L’AIAF sulla riduzione del rating S&P sul debito pubblico italiano

Martedì, 20 Settembre, 2011

L’agenzia di rating Standard & Poor’s ha ridotto il rating dell’Italia ad A da A+, mantenendo l’Outlook Negativo. Alla base della decisione ci sono principalmente l’aspettativa di una crescita debole, l’aumento del costo del debito e la fragilità della coalizione di Governo. In tale contesto l’agenzia ritiene infatti più complesso per il nostro paese rispettare gli impegni assunti in termini di riduzione del debito. L’AIAF ritiene che la riduzione del rating dell’Italia, sebbene preoccupante, sia il risultato di concause ricollegabili anche al contesto europeo ed internazionale che ha influenzato le condizioni di mercato. Inoltre, l'iter contorto nell’approvazione delle recenti misure di finanza pubblica, frutto anche di un contesto politico obiettivamente fragile, ha messo in secondo piano elementi favorevoli della struttura economico-finanziaria del nostro paese, come la posizione finanziaria netta positiva per il settore privato o la buona patrimonializzazione del settore bancario domestico, recentemente penalizzato proprio dalla comprensibile esposizione al rischio sovrano.

Confermiamo il giudizio positivo sui saldi delle manovre realizzate nei mesi estivi (del 3,5% del Pil l’effetto potenziale stimato sul saldo primario nel 2014), ma riscontriamo invece una decisa carenza nelle misure a sostegno della crescita e della competitività del nostro paese. Sebbene tracce di tali riforme siano presenti nelle manovre approvate, la loro portata appare limitata e di impatto contenuto sul potenziale dell’economia italiana. Permangono infatti ostacoli apparentemente invalicabili alla realizzazione di riforme significative, anche a costo zero, finalizzate ad una più ampia liberalizzazione nei servizi e ad una maggiore efficienza nella pubblica amministrazione. Tali riforme, sebbene non in tempi brevi, avrebbero l’indubbio vantaggio di incrementare la crescita potenziale del nostro paese, contenendo le necessità di continue correzioni dei conti pubblici.
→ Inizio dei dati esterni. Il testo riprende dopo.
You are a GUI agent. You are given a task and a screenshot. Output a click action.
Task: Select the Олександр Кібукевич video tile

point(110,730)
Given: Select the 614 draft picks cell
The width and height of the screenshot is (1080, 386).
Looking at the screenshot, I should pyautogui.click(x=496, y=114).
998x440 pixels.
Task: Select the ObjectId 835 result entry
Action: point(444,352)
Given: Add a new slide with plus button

Non è infatti sostenibile avere una crescita economica strutturalmente al di sotto dei paesi più virtuosi a fronte di un costo del debito significativamente più alto.
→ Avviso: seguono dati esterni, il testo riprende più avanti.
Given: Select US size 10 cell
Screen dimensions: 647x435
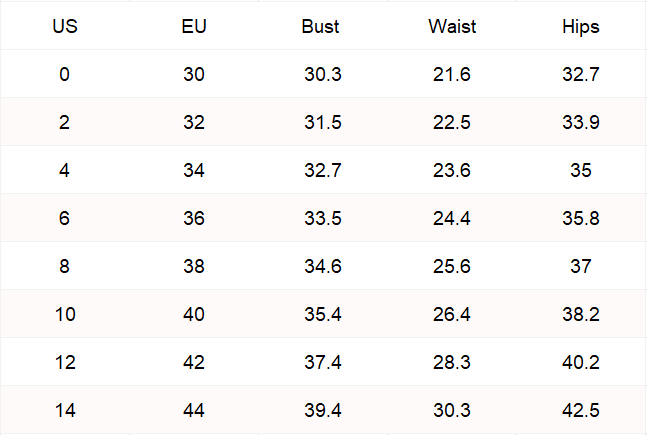Looking at the screenshot, I should 65,314.
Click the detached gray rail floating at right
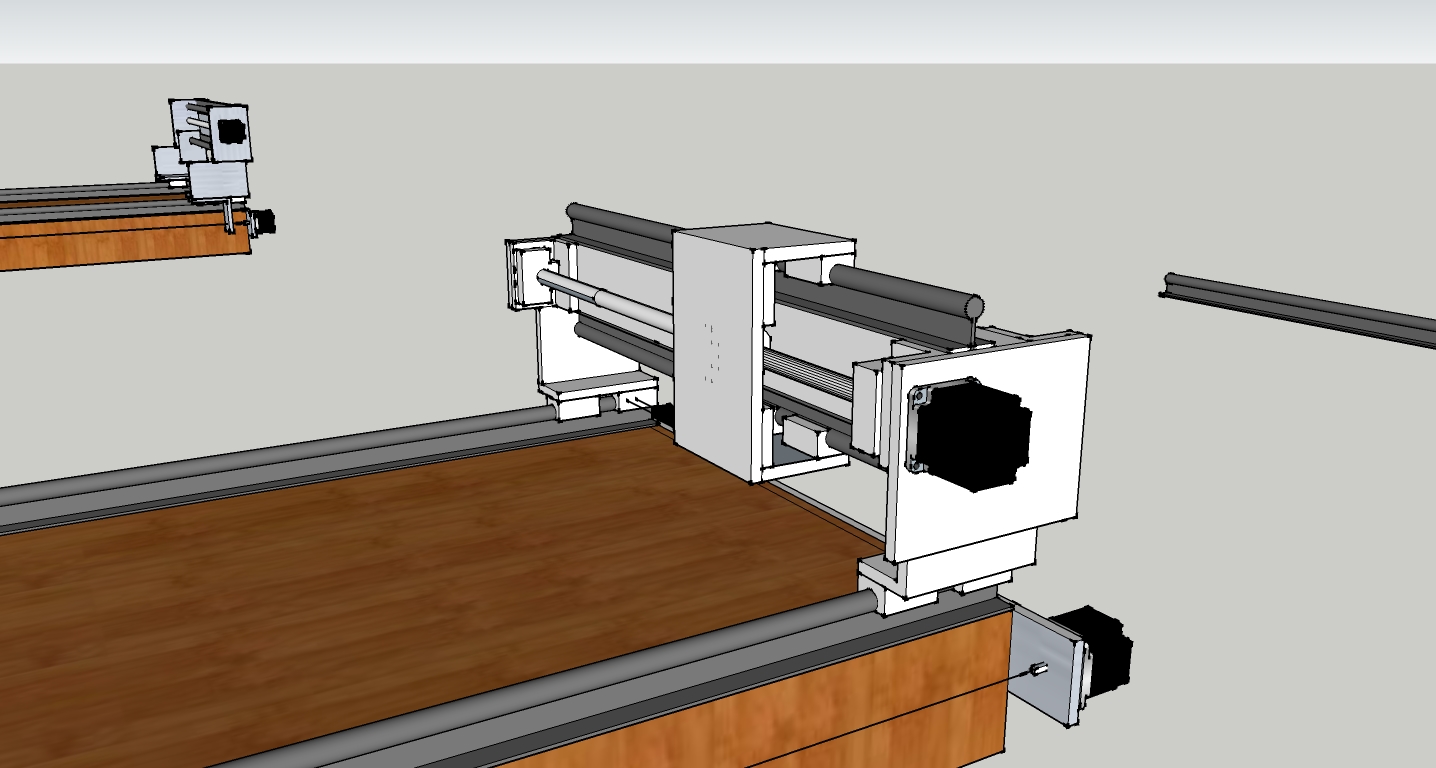The height and width of the screenshot is (768, 1436). coord(1300,310)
Segnaliamo in tal senso il rischio, anche a livello europeo, che un’eccessiva focalizzazione sul consolidamento dei conti pubblici, attraverso l’adozione di misure potenzialmente restrittive, finisca per ostacolare il raggiungimento degli obiettivi di deficit a causa della conseguente minor crescita economica.

Permane inoltre la necessità di rivedere e rafforzare la governance economica in Europa, in misura maggiore di quanto non si stia già facendo e fino all’eventuale modifica dei trattati esistenti, con l’obiettivo di rafforzare le istituzioni economico-finanziarie e di conseguire un maggiore accentramento delle sovranità fiscali. Fino ad allora, il ruolo della BCE resta cruciale per evitare l’avvitamento della crisi, qualora il costo del debito dovesse raggiungere un livello insostenibile per le finanze italiane.

L’AIAF ha avviato lo scorso luglio un dibattito con i propri Soci sulla crisi del debito sovrano (il blog è raggiungibile dal sito www.aiaf.it). I contributi sono numerosi e stanno alimentando un lavoro diretto alla formulazione di commenti e proposte sul futuro prevedibile per l’Europa e sul ruolo dell’Italia in una fase di transizione storica per il vecchio continente.